Astronomers from Swinburne University in Australia have built an automated system to capture these signals, which have traveled incredible distances through deep space and are often very old, and scientists called these signals “rapid radio splash.”
Astronomer Wael Farah used his system to detect five fast signals in space. “It’s amazing to discover that these signals, which went halfway through the universe, are very difficult to detect,” he said.
The first mysterious signals in space were mistakenly traced back to 2007 when an explosion signal was seen in radio astronomy data collected in 2001.

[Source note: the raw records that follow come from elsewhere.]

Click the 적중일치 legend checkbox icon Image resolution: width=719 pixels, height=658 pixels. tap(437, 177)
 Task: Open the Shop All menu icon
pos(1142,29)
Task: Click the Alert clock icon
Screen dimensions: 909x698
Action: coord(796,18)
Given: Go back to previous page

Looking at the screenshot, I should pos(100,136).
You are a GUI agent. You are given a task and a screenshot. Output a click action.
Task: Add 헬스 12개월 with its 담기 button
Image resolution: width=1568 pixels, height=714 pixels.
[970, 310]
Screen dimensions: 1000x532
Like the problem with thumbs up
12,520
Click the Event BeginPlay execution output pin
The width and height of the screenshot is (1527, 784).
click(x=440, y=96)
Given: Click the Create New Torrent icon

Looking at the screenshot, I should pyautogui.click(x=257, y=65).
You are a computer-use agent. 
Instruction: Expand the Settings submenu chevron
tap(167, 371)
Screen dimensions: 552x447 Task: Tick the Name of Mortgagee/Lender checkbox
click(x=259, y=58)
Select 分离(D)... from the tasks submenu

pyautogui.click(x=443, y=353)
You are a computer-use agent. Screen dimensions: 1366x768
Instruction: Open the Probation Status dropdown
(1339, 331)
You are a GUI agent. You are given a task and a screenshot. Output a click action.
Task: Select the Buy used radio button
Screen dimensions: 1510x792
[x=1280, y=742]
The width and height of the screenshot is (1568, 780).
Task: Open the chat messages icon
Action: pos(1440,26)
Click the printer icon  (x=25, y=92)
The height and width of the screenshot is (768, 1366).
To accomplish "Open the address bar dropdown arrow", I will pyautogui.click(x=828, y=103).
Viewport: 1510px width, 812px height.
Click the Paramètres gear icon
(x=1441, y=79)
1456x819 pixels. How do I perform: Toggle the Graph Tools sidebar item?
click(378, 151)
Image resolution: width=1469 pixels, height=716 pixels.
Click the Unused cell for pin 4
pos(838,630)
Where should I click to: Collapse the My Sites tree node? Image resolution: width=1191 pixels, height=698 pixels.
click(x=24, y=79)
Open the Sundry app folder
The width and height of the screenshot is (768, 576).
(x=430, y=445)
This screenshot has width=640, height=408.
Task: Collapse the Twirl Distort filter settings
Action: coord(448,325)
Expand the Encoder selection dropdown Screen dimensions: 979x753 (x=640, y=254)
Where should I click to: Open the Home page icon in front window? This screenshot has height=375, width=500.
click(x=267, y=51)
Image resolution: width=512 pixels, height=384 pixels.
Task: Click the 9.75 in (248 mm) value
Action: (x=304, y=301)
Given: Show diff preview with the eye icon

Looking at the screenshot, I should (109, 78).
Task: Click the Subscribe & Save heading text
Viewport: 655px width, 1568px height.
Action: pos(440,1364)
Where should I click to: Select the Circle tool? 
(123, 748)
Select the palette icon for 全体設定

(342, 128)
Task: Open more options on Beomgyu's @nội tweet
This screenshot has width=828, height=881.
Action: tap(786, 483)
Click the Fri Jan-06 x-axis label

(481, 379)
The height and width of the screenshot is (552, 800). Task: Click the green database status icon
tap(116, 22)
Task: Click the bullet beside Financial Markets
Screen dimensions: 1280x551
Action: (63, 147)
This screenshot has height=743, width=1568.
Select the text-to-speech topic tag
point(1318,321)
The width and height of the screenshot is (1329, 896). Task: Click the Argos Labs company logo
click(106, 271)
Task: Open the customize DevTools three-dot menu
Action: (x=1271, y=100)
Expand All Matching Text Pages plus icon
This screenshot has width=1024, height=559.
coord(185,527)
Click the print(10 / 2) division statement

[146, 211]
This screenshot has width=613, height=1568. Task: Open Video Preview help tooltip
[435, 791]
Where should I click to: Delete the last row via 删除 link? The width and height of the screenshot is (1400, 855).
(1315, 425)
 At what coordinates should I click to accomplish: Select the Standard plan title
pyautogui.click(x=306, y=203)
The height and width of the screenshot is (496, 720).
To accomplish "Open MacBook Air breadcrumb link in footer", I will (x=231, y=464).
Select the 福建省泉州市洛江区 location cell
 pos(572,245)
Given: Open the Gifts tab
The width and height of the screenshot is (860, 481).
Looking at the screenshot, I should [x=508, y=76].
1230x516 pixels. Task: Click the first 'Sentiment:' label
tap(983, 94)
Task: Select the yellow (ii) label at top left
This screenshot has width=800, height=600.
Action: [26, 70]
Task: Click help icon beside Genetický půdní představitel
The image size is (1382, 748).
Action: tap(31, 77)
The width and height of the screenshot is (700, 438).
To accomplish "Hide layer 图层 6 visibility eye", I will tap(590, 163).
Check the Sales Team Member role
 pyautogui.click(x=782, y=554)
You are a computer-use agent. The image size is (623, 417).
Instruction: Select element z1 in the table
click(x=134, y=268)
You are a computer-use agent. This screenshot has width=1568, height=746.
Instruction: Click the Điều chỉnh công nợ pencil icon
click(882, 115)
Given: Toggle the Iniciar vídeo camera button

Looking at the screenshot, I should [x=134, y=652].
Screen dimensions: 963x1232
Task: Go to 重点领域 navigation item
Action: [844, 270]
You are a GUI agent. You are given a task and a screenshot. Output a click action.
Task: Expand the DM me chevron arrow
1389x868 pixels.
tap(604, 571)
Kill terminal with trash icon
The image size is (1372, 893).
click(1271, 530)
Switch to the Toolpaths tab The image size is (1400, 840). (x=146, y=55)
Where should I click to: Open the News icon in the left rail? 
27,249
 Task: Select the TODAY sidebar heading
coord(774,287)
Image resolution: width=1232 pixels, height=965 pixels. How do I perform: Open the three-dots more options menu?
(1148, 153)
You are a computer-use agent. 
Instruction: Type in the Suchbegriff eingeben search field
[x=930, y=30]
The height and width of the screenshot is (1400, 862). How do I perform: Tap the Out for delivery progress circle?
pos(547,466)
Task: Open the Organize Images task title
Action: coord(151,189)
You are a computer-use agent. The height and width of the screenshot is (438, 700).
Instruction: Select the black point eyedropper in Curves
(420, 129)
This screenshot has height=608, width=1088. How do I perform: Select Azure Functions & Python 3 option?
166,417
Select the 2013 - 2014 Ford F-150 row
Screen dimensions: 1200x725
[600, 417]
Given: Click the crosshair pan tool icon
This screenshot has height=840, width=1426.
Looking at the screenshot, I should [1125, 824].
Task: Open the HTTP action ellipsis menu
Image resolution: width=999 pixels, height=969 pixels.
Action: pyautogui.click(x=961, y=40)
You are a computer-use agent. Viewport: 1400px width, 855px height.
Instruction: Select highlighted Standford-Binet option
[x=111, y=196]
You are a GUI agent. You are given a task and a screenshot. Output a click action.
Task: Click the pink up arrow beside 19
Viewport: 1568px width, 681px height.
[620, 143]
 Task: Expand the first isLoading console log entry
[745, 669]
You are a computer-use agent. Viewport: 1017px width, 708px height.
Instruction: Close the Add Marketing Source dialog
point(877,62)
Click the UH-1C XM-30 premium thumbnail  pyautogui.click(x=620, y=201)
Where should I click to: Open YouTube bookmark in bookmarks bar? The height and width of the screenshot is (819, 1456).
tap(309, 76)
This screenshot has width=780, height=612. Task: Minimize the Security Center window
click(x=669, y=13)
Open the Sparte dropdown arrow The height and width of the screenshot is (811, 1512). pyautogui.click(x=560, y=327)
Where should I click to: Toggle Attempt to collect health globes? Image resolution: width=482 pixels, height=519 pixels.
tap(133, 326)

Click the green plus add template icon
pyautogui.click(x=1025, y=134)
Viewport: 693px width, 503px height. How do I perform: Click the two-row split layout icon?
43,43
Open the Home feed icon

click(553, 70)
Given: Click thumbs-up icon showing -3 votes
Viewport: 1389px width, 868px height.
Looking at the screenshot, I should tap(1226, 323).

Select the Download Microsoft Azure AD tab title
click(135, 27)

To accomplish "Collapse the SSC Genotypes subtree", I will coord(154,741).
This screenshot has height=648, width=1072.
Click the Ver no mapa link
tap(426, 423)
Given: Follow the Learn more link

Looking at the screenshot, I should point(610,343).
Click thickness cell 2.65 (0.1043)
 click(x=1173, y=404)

A recent explosion from a spiral galaxy 7.9 billion years ago has been spotted. In 2017, Professor Avi Loeb of the Harvard-Smithsonian Center for Astrophysics in the United States argued that these signals could be the result of the development of advanced alien technology.
He predicted that these signals could be the result of leaks from alien transmitters and instead of being designed to communicate, they are likely to be used to propel giant light-sailing spacecraft.
Professor Loeb, who discussed the idea in an article in The Astrophysical Journal Letters, said: “The artificial origin deserves reflection and scrutiny and could be the reason for these strange references.”